▸ **Task to carry out**
Check every line in the listing below for "more". Copy the ones where it occurs.

▸ **Material for this task**
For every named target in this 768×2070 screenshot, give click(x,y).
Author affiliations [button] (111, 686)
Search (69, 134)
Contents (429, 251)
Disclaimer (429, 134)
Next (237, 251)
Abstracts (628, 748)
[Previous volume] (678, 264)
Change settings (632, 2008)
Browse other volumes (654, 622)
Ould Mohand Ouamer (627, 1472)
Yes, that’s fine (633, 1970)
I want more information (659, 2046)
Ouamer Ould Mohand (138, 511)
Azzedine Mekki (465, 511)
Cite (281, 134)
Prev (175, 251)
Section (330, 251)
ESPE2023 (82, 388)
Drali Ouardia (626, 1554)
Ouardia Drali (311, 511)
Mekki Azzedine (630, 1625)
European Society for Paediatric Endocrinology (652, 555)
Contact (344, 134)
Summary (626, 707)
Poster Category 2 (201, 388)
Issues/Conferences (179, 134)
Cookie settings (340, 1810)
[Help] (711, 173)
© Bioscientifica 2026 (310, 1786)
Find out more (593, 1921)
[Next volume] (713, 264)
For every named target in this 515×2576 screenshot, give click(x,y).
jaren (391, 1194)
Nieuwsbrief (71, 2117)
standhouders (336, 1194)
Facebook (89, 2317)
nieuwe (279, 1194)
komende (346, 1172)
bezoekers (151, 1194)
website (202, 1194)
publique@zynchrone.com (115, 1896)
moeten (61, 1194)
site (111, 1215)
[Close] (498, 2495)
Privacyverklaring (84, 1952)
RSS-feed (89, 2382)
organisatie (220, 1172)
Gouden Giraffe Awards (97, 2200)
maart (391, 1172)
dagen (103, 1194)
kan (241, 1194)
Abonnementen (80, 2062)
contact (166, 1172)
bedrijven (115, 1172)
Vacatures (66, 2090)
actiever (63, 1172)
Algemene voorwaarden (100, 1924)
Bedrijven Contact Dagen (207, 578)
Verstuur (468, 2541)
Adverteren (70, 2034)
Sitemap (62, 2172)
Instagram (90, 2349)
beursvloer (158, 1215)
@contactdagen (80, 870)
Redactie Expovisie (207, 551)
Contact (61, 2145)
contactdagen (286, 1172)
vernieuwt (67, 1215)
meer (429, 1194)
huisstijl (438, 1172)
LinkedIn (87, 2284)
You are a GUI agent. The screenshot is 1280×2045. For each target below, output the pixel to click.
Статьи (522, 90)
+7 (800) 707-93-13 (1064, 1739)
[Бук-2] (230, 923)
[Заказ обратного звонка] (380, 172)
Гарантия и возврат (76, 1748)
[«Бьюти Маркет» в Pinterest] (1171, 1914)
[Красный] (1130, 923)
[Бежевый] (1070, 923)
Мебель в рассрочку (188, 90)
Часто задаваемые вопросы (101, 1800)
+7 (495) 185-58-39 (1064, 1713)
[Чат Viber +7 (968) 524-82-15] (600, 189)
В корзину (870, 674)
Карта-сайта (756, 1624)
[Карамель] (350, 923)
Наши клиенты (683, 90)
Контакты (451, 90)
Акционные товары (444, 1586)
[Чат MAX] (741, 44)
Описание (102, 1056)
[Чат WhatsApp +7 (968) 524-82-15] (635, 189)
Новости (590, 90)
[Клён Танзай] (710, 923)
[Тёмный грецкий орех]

▸ **Your response**
I want more information (659, 2046)
Find out more (593, 1921)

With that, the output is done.